In the late fifties, an incident at Kataragama involving Swami Gauribala and the late Spencer Rajaratnam precipitated a change of place in the life of German Swami who, with the help of Soulbury Swami, shifted to Thondaimanaru Selvasannidhi Murugan Temple in the Jaffna peninsula where Soulbury Swami helped to build an ashram for him and where he lived until his demise on May Day, 1984.
Swami Gauribala had been born in Germany in 1907 to an upper class family as Peter Joachim Schoenfeldt. In the mid 1930's he embarked on his spiritual quest (or Grail Quest as he called it) after coming under the influence of a circle of poets in Berlin led by Stephan George. Under the baleful eye of the Nazis, he and a small circle of Morganlandfahrers or 'pilgrims to the East' set off by ship to Ceylon to don the ochre robes of Buddhist monks at the Island Hermitage (Polgasduwa), Dodanduwa near Hikkaduwa.
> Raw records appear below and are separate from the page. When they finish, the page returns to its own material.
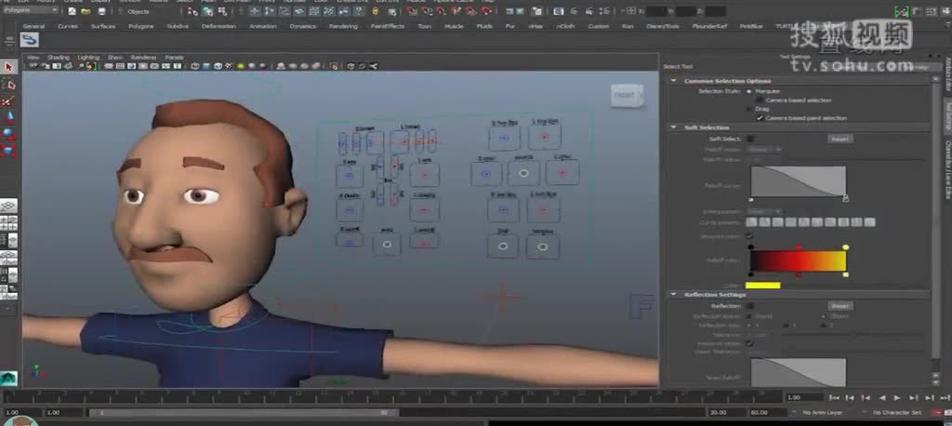Select the Marquee selection style radio
Image resolution: width=952 pixels, height=426 pixels.
750,90
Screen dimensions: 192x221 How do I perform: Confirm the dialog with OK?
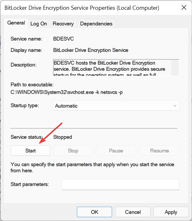pos(95,212)
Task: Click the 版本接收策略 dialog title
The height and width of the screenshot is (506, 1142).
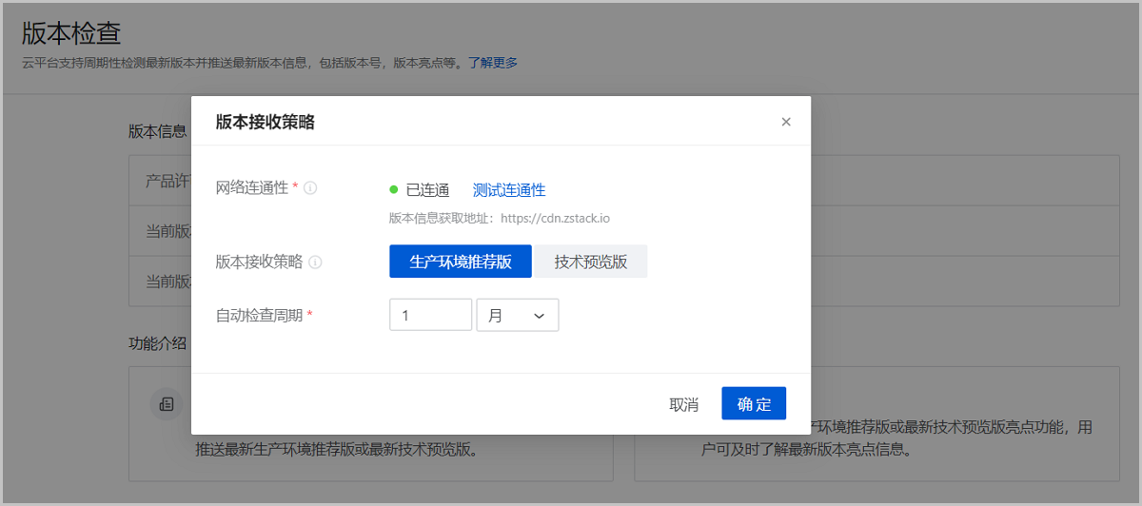Action: (x=266, y=122)
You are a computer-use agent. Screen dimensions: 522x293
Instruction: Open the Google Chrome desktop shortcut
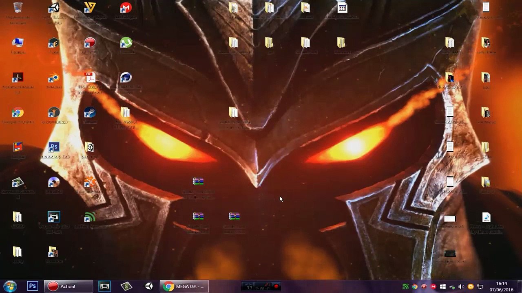pyautogui.click(x=18, y=113)
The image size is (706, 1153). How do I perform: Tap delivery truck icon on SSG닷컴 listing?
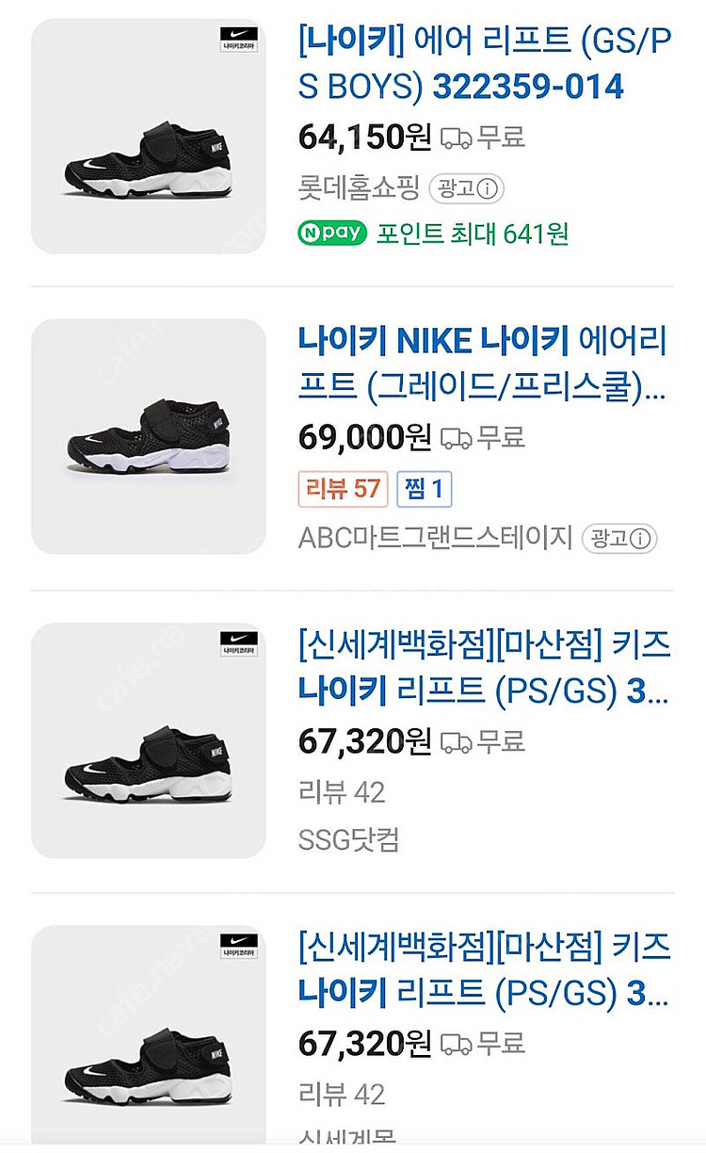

Ven. Bhikkhu Nyanakhetto, as Swami Gauribala was then known, was arrested by the British authorities in 1939 when the Second World War broke out and interred at the massive internment camp at Dehra Dun in the Himalayan foothills along with hundreds of other Axis nationals. There, he disrobed and, together with five German associates, finally escaped (on their fifth attempt) and made his way to the Tibetan border where they waited out the war in a remote Buddhist monastery.
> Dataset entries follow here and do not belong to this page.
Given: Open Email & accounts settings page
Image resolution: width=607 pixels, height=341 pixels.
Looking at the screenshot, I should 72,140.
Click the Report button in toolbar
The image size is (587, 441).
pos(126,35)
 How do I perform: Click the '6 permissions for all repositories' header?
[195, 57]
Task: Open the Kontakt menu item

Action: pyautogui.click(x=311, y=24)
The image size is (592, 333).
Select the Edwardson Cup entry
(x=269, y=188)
When the war was over, Schoenfeldt descended to India and took up the life of an itinerant recluse, or sadhu. In North India he was ordained into the Dasanami Order of Adi Sankaracharya and given the initiatic name Gauribala Giri. For years he wandered across India meeting saints and sages such as Ramana Maharshi of Tiruvannamalai, but still he could find no one who could satisfy his spiritual thirst.
The turning point in his life came when Swami Gauribala returned to Ceylon and journeyed to Jaffna. A lifelong bibliophile, one morning he was browsing through the 'spiritual' section of the Lanka Book Depot on KKS Road in Jaffna town when an old white-haired and rather wild-looking stanger suddenly snatched the book from out of his hands and said, "You bloody fool, it's not found in books! Nee summa iru!"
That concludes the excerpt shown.